Learning by doing and the importance of failure
In quality management circles, it is widely accepted that the top-down approach does not work - not on the long-run and not for complex and ICT-dense systems. Henry Mintzberg (1939 -), who was critical of Taylor’s method, argued that effective managing requires some balanced combination of art (visioning), craft (venturing) and science (planning). This balance can only be achieved after years of experience and learning on the job.

Mintzberg’s managerial style triangle
Research cannot solve all the problems in advance. It was Joseph Moses Juran (1904 – 2008) who championed the importance of the learning process and who added the human dimension to quality management. Practitioners are part of the learning process: they have the skills sets and the work experience that can contribute to increased knowledge and improved workflows. Failure is also part of the learning process. Organizations should deal positively with failure because it leads to improvement.

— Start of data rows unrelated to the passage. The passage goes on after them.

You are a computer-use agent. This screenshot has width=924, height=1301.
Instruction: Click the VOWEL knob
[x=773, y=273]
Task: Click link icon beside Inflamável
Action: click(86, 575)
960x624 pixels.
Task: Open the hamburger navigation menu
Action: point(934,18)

Worker’s participation in the continuous improvement of work processes was taken forward by Masaaki Imai (1930 - ) in his concept of “Kaizen”. William Edwards Deming (1900 – 1993) finally helped to popularize the concept of quality cycles, which is most commonly known as PDCA (Plan, Do, Check, Act). The notion that continuous improvement moves in repetitive cycles (also called iterations) was introduced some 20 years ago, in the software development industry – with the RUP process, Extreme Programming and various agile software development frameworks.
It is clear that digital preservation-as-a-process, evolving in an ICT-dense context, would benefit greatly from adopting the quality management approach of continuous improvement. In this approach the practitioners are driving the learning process and research is facilitating. OPF’s philosophy is based on this approach. OPF Hackathons bring together practitioners and researchers and aim to move the practice of digital preservation forward through “learning by doing together”.